Oscar Roles: Bates, Kathy in Misery

Changes in the women's Oscar roles became more evident in the last decade. Kathy Bates won the 1990 Best Actress for playing an obsessed fan in Rob Reiner's horror film, Misery, a genre that has not done much for women.

In her acceptance speech, Bates thanked her co-star, James Caan (who played the fiction writer she torments), apologizing for the chilling scenes in which she uses a sledgehammer to break his ankles.

Ever since Misery, Bates has been subjected to a ton of jokes about sledgehammers. Bates had an edge over the other nominees, both because of her stage credentials and her Plain Jane publicity that indicated a serious dedication to her craft. Coming out of nowhere, to use Hollywood parlor, Bates embodied the tale of ther duckling turning into a swan. Asked whether her victory might encourage directors to cast lesserknown actors in major roles, Bates noted, “I'm not sure. I just happened to be in the right place at the right time.”

Bates felt no animosity toward producers who passed her over for film roles she had earlier popularized onstage, such as Frankie and Johnny, in which the female lead was later (mis)cast with Michelle Pfeiffer. But she was proud to say, “This one is for the actors.” Referring to her father, who died in 1988, she said, “When I first decided to go to New York, he gave me the money and the encouragement. I just wish he could be here tonight.”

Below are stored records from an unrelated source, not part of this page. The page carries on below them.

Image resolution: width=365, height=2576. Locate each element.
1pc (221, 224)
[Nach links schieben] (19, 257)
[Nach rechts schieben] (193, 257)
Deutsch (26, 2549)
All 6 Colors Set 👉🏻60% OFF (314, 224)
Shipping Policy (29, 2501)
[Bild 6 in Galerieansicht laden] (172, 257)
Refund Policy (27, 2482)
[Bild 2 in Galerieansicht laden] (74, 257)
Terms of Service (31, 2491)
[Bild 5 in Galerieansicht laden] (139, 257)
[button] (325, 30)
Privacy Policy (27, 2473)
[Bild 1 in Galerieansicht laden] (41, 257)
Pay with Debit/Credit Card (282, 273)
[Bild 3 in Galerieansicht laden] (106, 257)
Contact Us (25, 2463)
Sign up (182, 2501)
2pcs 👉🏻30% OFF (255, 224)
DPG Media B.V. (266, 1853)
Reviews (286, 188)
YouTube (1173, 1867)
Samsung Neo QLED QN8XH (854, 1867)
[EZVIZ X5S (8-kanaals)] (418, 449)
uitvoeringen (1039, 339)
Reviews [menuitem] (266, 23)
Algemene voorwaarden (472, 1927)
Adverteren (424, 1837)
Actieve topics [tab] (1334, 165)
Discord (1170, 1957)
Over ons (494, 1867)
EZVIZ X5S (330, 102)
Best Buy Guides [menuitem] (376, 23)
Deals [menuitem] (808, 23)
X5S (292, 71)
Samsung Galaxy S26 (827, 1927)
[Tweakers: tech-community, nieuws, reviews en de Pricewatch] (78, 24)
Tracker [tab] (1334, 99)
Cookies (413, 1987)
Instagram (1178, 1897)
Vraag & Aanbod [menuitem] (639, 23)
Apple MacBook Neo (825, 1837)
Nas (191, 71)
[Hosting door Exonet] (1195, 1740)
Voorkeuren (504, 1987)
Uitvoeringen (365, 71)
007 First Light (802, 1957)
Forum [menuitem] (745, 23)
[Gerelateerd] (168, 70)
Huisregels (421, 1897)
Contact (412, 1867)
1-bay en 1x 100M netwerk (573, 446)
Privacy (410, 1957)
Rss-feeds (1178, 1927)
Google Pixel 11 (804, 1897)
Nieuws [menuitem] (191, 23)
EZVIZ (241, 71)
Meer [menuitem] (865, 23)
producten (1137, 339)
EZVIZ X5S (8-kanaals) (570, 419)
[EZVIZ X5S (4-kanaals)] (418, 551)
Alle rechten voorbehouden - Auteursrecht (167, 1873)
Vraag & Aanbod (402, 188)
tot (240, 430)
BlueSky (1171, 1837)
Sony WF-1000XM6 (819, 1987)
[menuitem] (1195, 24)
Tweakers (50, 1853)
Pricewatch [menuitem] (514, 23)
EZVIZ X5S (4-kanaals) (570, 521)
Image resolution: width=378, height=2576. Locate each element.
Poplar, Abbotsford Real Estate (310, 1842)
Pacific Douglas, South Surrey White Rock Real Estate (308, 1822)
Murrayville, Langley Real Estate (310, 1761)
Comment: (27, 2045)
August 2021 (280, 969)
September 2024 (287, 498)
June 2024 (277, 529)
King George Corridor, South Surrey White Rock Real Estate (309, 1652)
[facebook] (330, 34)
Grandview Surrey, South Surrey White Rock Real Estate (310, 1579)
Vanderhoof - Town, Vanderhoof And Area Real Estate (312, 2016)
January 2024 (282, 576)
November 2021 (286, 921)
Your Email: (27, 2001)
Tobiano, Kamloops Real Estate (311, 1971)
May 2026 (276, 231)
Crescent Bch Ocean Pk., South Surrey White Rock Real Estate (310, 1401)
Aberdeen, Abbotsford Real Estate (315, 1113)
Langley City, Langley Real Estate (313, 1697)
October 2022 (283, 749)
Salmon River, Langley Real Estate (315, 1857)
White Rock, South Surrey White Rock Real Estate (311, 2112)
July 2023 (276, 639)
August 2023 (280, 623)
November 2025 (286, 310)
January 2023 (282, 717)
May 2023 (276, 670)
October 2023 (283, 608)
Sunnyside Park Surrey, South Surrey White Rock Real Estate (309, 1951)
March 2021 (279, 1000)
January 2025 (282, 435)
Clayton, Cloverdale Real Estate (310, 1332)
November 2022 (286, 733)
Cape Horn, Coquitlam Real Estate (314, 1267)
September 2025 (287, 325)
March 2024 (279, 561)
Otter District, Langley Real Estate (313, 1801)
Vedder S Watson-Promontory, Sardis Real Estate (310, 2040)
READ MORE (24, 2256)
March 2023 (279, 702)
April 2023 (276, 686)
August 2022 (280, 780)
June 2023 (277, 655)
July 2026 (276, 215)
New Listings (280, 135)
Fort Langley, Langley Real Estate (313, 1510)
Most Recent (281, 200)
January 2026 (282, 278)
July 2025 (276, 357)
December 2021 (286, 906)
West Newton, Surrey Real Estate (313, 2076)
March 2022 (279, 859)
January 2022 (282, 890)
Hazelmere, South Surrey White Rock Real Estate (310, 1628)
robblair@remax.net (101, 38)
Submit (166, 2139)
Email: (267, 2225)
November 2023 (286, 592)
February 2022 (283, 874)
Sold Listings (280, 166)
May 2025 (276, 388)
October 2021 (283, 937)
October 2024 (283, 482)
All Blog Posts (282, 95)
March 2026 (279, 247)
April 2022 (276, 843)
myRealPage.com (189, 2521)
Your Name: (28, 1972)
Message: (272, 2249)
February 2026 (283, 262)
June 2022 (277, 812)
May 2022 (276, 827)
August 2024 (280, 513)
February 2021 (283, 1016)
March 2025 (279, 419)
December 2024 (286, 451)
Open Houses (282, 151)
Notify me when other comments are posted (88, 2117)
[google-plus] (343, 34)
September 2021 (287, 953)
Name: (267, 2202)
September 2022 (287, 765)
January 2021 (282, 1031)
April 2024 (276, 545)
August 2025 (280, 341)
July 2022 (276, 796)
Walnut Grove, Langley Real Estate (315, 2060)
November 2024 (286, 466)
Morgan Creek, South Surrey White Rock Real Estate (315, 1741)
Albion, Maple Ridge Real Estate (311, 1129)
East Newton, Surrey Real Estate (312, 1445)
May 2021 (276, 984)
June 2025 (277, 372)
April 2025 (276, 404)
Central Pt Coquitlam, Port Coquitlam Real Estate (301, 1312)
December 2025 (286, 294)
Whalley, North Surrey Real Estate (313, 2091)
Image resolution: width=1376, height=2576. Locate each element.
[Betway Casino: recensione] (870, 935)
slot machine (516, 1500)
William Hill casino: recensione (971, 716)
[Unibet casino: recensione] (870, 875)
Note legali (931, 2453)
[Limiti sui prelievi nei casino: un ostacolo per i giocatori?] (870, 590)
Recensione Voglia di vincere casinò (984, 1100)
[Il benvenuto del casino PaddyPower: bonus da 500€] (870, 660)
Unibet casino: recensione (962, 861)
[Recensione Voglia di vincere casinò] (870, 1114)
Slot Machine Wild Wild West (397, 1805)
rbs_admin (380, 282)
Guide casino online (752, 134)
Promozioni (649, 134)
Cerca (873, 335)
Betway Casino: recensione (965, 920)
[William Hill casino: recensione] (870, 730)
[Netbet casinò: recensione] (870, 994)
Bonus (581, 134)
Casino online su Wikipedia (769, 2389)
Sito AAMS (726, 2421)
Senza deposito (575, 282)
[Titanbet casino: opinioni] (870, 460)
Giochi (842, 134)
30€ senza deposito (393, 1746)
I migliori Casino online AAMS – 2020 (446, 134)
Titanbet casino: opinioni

Bates later won Golden Globes and Screen Actors Guild awards for her work in film (Fried Green Tomatoes, 1991), and television (The Late Shift, 1996).

In 1998, Bates received a second, supporting nomination in Primary Colors, for playing a tough, openly lesbian character, based upon President Clinton's aide Betsy Drake, who was in charge of controlling what she once famously termed as “bimbo eruptions.”